5) Hat sich Ihr Engagement gelohnt?

 

- Auf jeden Fall!

- Ja auf jeden Fall schon mal für mich selbst und natürlich für die Schüler durch
  mehr Sicherheit im Umgang mit der Fremdsprache sowie einen guten
  Schulabschluss.

- Trotzdem man viel Nervenkraft und Geduld braucht, mach ich es bis jetzt
  gerne.

- Einer meiner Nachhilfeschüler hat sich in seinem schwachen Fach wesentlich
  verbessert. Der Schüler war immer sehr erfreut und stolz auf sich, wenn er
  eine Eins in diesem Fach bekommen hat.

- Das hoffe ich, für die Kinder zeigt sich das Engagement der Betreuer in den
  besseren Noten und in der gesteigerten Motivation zur Mitarbeit. Für mich hat
  sich das Engagement ebenfalls gelohnt, da das Verhältnis zu den Kindern
  durch näheres Kennen lernen offener geworden ist und durch das Verhalten
  der Kinder das eigene Verhalten immer auch reflektiert werden kann.

 

6) Gibt es einschneidende oder beeindruckende Erlebnisse in Ihrer Zeit bei
    AFK?

 

- Der erfolgreiche Abschluss der AFK- ler zum Schuljahresende, sowie die immer
  sehr gelungenen Feste, zu denen die Ehrenamtlichen auch immer eingeladen
  sind.

- Hell begeistert ging ich nach meinem ersten Englischunterricht nach Hause, da
  Thorsten mich sofort akzeptiert hatte, und das Üben für uns beide überaus
  befriedigend war.

- Das sind mir zu große Worte!
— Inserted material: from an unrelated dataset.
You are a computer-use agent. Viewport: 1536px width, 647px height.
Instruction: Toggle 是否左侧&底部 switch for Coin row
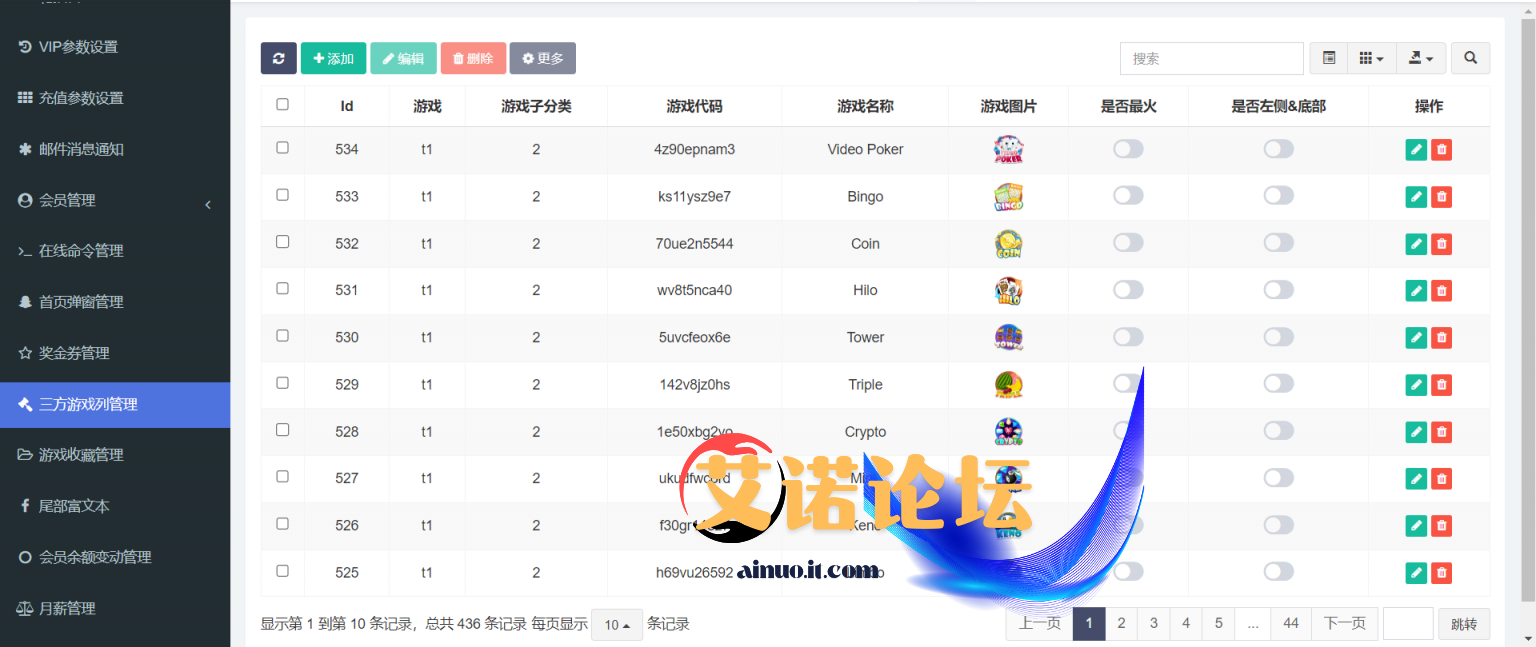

Bisher komme ich gut mit den Kids zurecht, was
  ja auch schon was ist.

- Ja, durch die guten Noten, die ein Lateinschüler geschrieben hat, war er der
  Meinung, dass er aus dem Schneider ist und hat die Nachhilfestunden nicht
  mehr wahrgenommen. Es hat mich traurig gemacht, dass er sein Leistungs-
  niveau nicht mehr halten konnte.

- Bei dem Besuch einer Kinopremiere half ein älterer Junge von sich aus einem
  weinenden kleinen Mädchen die Rolltreppe hoch. Das Sozialverhalten dieses
  ansonsten so abwehrenden Jungen hat mich in diesem Moment  sehr
  beeindruckt und das Bild, dass ich mir bisher von dem Jungen gemacht habe,
  sehr positiv verändert.

 

7) Was wünschen Sie sich für Ihre Zukunft bei Artists for Kids?

 

- Ein neues Engagement.

- 1. Ein Wörterbuch Englisch  – Deutsch/Englisch –  Deutsch im Klassenraum,
  damit ich mein eigenes nicht immer mitschleppen muss. 2. Zu Beginn der'
  Hausaufgabengruppe vielleicht ein gemeinsames Spiel, damit danach das
  Stillsitzen leichter fällt.

- Keine besonderen Wünsche. Ich kann nicht weit im Voraus sagen, wie lange
  ich das machen kann. Derzeit läuft es ganz gut und damit bin ich zufrieden.

- Es würde mich sehr freuen, wenn die Kids, die ihnen angebotenen Hilfen
  ernsthafter und mit mehr Engagement wahrnehmen würden.

- Ich wünsche mir eine weiterhin positive Entwicklung der Beziehungen, sowie
  eine gute und intensive Zusammenarbeit auch über dieses Schuljahr hinaus.

 

Artists for Kids möchte sich bei allen Helferinnen und Helfern ganz herzlich für ihr großes Engagement bedanken. Ohne sie wäre so Vieles gar nicht möglich gewesen! DANKE.